Stored items
▬▬▬▬▬▬
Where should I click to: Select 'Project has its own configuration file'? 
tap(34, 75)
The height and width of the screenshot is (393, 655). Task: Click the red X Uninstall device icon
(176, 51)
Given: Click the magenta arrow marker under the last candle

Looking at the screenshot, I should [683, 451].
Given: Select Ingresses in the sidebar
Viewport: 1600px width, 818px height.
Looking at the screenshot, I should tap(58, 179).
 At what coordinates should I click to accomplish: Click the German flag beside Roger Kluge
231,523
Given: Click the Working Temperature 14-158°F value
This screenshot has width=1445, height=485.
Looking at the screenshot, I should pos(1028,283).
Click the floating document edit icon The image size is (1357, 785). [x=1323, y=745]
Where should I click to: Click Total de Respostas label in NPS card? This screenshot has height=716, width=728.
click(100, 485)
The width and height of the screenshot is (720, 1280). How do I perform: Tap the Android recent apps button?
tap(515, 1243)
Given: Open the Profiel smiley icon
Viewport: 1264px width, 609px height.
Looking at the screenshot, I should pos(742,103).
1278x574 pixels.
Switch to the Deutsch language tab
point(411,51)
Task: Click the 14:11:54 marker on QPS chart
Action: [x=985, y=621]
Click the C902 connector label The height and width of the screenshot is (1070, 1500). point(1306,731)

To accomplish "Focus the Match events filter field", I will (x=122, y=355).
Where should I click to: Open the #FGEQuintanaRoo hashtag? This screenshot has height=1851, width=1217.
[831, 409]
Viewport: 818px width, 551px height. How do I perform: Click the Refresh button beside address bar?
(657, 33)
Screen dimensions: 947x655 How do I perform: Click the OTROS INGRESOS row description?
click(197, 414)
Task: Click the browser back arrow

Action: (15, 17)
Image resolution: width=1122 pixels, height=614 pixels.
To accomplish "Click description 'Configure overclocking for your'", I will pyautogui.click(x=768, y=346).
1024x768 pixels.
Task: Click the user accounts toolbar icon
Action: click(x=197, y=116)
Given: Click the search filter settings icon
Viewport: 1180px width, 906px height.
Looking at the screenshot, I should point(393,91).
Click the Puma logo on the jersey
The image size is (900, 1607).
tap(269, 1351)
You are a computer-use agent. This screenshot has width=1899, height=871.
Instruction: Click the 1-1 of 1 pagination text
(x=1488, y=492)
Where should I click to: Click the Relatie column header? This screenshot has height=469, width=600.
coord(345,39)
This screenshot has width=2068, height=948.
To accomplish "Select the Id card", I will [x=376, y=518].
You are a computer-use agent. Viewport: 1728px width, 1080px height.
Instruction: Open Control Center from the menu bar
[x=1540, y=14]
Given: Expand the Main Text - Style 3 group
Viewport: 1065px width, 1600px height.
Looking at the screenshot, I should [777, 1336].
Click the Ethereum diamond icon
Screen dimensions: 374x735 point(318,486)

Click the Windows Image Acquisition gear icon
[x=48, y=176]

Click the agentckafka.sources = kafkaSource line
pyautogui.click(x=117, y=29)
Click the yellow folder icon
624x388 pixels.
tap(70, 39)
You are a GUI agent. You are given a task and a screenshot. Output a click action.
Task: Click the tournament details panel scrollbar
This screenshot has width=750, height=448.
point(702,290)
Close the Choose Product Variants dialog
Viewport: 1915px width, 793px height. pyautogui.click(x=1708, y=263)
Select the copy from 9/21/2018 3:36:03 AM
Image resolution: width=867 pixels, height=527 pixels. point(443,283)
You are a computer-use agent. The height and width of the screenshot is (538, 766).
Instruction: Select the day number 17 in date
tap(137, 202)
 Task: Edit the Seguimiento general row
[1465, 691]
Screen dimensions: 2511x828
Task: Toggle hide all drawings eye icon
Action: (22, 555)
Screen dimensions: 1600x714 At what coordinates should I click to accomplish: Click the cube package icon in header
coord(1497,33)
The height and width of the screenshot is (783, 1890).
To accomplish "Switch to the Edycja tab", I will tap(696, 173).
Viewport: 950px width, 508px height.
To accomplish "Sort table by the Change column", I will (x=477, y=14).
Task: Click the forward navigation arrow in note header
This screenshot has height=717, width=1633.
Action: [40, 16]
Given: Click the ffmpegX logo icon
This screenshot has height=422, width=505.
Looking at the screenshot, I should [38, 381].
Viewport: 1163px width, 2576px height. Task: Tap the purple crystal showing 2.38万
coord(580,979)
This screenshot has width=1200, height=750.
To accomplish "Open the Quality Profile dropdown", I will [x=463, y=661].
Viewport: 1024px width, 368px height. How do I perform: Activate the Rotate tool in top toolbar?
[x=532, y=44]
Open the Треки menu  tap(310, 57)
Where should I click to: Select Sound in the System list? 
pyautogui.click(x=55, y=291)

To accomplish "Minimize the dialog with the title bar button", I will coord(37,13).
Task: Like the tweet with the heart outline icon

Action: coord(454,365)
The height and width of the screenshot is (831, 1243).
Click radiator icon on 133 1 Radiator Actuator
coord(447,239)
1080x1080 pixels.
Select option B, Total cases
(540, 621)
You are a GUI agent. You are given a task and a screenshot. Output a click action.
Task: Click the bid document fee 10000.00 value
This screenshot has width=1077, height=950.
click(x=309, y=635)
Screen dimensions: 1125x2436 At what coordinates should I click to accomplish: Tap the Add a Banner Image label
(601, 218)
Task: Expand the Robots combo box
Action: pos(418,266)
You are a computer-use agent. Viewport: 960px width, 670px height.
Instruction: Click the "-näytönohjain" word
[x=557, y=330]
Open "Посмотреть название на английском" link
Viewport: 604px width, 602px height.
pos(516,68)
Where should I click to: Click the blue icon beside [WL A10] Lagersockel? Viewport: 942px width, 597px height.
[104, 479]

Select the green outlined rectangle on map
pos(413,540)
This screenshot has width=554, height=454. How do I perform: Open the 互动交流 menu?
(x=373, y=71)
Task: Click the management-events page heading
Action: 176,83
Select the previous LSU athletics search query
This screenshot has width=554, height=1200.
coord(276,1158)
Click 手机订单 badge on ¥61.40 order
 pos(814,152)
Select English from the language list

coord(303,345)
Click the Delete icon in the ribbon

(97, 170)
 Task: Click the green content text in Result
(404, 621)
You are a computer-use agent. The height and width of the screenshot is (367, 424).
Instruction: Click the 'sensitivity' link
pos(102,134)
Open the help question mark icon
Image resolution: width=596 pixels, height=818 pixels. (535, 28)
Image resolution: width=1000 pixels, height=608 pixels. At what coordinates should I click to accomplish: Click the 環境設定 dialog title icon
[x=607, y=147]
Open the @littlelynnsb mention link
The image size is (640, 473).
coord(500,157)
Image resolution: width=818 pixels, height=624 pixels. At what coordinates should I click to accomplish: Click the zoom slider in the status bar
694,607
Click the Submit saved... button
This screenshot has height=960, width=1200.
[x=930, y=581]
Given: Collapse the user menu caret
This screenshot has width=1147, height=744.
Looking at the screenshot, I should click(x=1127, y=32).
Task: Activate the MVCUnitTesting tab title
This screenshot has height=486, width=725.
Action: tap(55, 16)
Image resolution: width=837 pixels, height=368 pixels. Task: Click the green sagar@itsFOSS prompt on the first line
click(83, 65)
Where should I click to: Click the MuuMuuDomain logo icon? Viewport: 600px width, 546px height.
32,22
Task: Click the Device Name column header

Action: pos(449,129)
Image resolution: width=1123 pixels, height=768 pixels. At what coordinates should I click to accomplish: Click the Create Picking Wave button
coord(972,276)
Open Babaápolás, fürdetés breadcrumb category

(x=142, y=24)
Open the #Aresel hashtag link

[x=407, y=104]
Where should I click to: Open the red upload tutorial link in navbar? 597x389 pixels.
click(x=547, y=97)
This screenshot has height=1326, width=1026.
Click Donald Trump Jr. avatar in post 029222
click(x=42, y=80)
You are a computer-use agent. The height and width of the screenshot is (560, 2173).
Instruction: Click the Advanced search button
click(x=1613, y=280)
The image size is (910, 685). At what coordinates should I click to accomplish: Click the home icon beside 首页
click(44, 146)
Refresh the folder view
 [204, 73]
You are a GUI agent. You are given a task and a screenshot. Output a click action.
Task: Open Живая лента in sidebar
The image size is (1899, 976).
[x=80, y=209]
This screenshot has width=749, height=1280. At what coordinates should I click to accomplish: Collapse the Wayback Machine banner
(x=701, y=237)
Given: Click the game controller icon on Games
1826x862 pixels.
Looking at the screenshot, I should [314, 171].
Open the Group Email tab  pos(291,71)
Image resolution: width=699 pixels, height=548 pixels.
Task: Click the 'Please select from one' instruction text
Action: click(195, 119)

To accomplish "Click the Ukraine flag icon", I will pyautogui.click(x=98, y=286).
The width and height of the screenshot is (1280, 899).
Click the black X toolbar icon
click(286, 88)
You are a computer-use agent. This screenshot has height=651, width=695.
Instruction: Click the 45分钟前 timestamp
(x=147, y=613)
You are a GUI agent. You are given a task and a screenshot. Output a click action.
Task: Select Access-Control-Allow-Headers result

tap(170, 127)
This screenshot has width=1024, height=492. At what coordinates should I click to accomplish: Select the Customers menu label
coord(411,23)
▬▬▬▬▬▬
Requirement »
Restate word for word only the lines running from the beginning of the data to the line holding "Given: Click the Working", both included.

Solution to the exercise »
Where should I click to: Select 'Project has its own configuration file'? 
tap(34, 75)
The height and width of the screenshot is (393, 655). Task: Click the red X Uninstall device icon
(176, 51)
Given: Click the magenta arrow marker under the last candle

Looking at the screenshot, I should [683, 451].
Given: Select Ingresses in the sidebar
Viewport: 1600px width, 818px height.
Looking at the screenshot, I should tap(58, 179).
 At what coordinates should I click to accomplish: Click the German flag beside Roger Kluge
231,523
Given: Click the Working Temperature 14-158°F value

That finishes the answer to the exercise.